**Exercise instructions**
The entries below contain a line with "The image size is (1778, 800)." and a line with "This screenshot has height=717, width=1378.". Quote exactly those two lines and all lines between them.

Pixel coordinate grounding data:
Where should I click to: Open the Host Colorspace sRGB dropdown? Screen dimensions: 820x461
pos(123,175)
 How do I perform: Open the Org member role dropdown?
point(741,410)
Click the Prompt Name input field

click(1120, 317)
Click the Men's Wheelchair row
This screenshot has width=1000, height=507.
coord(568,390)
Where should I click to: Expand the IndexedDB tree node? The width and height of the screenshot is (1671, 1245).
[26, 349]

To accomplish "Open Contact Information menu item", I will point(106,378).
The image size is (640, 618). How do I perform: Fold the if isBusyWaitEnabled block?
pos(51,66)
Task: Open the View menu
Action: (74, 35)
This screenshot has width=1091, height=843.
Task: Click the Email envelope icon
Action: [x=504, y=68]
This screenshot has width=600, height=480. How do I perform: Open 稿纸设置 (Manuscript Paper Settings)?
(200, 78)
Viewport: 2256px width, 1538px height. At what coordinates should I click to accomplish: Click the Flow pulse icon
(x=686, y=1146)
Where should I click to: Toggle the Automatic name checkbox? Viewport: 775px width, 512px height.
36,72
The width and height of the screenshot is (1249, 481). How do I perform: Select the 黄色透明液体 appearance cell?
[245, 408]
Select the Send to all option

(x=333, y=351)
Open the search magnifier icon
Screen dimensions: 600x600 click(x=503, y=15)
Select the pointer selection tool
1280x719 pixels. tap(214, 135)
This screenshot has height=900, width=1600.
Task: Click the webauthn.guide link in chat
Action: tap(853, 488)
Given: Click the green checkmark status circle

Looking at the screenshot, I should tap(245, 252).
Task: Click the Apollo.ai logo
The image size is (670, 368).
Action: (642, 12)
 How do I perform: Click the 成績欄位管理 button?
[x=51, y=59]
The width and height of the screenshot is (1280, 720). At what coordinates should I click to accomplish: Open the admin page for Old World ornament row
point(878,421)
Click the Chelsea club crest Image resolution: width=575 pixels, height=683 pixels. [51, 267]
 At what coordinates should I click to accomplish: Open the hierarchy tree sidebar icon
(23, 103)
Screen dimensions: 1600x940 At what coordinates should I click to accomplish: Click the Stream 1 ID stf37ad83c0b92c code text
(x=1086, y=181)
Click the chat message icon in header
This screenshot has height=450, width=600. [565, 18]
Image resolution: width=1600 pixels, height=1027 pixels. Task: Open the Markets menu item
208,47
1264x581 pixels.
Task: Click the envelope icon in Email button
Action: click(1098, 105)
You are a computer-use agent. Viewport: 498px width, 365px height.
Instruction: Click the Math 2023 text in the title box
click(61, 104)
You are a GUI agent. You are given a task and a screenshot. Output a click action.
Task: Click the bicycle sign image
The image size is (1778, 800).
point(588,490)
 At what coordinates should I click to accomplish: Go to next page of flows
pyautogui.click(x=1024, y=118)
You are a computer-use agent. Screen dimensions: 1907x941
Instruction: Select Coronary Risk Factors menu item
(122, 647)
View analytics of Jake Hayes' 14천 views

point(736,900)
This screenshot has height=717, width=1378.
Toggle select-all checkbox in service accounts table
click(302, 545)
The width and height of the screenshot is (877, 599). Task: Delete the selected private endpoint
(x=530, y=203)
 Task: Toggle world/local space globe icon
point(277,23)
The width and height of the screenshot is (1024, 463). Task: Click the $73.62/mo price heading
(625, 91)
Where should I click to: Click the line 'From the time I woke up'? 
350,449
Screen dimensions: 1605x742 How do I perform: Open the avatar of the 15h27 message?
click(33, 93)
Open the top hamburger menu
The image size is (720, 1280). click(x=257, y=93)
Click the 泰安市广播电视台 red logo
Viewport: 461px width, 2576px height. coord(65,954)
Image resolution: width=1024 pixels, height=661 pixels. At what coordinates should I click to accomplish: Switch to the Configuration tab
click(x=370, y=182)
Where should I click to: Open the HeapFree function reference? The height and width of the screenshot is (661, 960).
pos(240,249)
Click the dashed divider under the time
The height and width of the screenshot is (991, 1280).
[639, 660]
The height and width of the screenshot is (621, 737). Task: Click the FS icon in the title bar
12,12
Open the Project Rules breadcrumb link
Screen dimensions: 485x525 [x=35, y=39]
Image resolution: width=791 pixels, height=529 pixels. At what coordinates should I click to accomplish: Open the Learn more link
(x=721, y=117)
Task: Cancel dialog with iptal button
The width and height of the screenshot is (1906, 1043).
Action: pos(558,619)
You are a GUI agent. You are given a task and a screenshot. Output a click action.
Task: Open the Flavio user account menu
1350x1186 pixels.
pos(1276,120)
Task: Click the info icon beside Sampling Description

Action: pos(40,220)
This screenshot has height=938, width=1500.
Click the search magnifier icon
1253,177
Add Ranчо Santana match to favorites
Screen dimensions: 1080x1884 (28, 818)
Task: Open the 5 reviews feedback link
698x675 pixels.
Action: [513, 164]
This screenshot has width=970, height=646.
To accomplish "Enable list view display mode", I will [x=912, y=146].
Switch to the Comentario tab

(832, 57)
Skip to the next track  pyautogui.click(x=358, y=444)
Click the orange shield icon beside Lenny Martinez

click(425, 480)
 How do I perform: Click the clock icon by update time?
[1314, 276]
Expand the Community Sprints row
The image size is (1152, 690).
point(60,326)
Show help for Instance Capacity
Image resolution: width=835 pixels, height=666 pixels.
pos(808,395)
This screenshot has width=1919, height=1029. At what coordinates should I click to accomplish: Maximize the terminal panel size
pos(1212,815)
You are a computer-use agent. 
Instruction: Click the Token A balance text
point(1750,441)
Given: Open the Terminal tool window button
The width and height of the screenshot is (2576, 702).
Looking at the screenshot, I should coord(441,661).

**Task result**
The image size is (1778, 800).
point(588,490)
 At what coordinates should I click to accomplish: Go to next page of flows
pyautogui.click(x=1024, y=118)
You are a computer-use agent. Screen dimensions: 1907x941
Instruction: Select Coronary Risk Factors menu item
(122, 647)
View analytics of Jake Hayes' 14천 views

point(736,900)
This screenshot has height=717, width=1378.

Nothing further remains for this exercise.